この3つ目の山こそが Memory Bank が存在していた理由であり、Claude Code が格納場所を用意していない部分です。この習慣は、仕組みがなくても維持する価値があります。一般的なケースについては、why Cline forgets task history(Cline がタスク履歴を忘れる理由)を参照してください。
より良い方法:指示ファイルではない場所に状態の格納先を作る
Memory Bank は1つのことを正確に捉えていました。それは、プロジェクトの知識の一部は「ルール」ではなく「状態(state)」であり、書き留めて読み直す必要があるということです。限界に達したのは、その保存先がプロンプトによって整合性を保たれた6つの Markdown ファイルだった点です。
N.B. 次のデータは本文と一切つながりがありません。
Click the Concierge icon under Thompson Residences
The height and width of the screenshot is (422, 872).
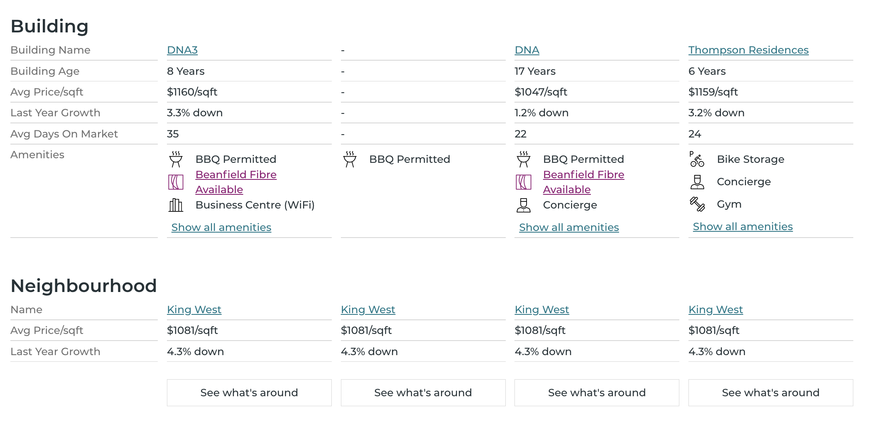[697, 182]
つまり、エージェントが儀式に従うことに依存しており、1つのツールのための1つのリポジトリ内に閉じていました。
それこそが MemoryLake の目的です。エージェントが読み取る状態や推論を、ドキュメント丸ごと送信するのではなく、個別の検索可能なエントリとして保持します。セットアップは3つのステップで行えます。
ステップ 1: API キーを作成する
MemoryLake にサインインし、API キーを作成します。接続するすべてのツールで共通の認証情報を使用できます。

ステップ 2: 最初のメモリをアップロードする
すでに情報の抽出が行われているため、Memory Bank は非常に優れた出発点になります。ファイルをそのまま貼り付けるのではなく、1つの主張につき1つの短いエントリに分割してください:

progress.md から:機能しているもの、残っているもの、既知の問題。 各既知の問題は、その症状と原因を含む1つのエントリにします。これは Memory Bank 全体の中で最も価値の高いコンテンツであり、ドキュメントとしてよりもエントリとして検索する方がはるかに効果的です。
activeContext.md から:現在のフォーカスの背景にある決定事項。 「請求処理のリファクタリング作業中」ではなく(これは期限切れになります)、「プロバイダーが冪等性キーなしで再試行するため、請求処理のリファクタリングではアウトボックスパターンを使用する」とします(これは期限切れになりません)。
systemPatterns.md から:各パターンの背後にある理由。 パターン自体は CLAUDE.md に記述し、その根拠をここに記述することで、エージェントが想定外のケースにも対応できるようになります。
これまでに2回修正しなければならなかったすべてのこと。 却下されたアプローチが書き留められていない限り、Cline も Claude Code も再びそのアプローチを提案してきます。
エントリは短く保ち、廃止したシステムに関する記述はすべて削除してください。6つのファイルからなる Memory Bank からは、通常20〜40個のエントリが作成されます。もし200個も作成しているなら、それは単なる書き写しになってしまっています。
ステップ 3: AI とエージェントを接続する
使用しているツールを接続します。MemoryLake は MCP および API 経由でアクセスできるため、Claude Code、Codex、OpenClaw などの MCP ネイティブエージェントは MCP サーバーを指定することで接続し、他のアシスタントは API を介して同じメモリを読み取ります。つまり、移行が完全に完了する前にこれを設定でき、評価中も両方のツールが同じ状態を読み取ることができます。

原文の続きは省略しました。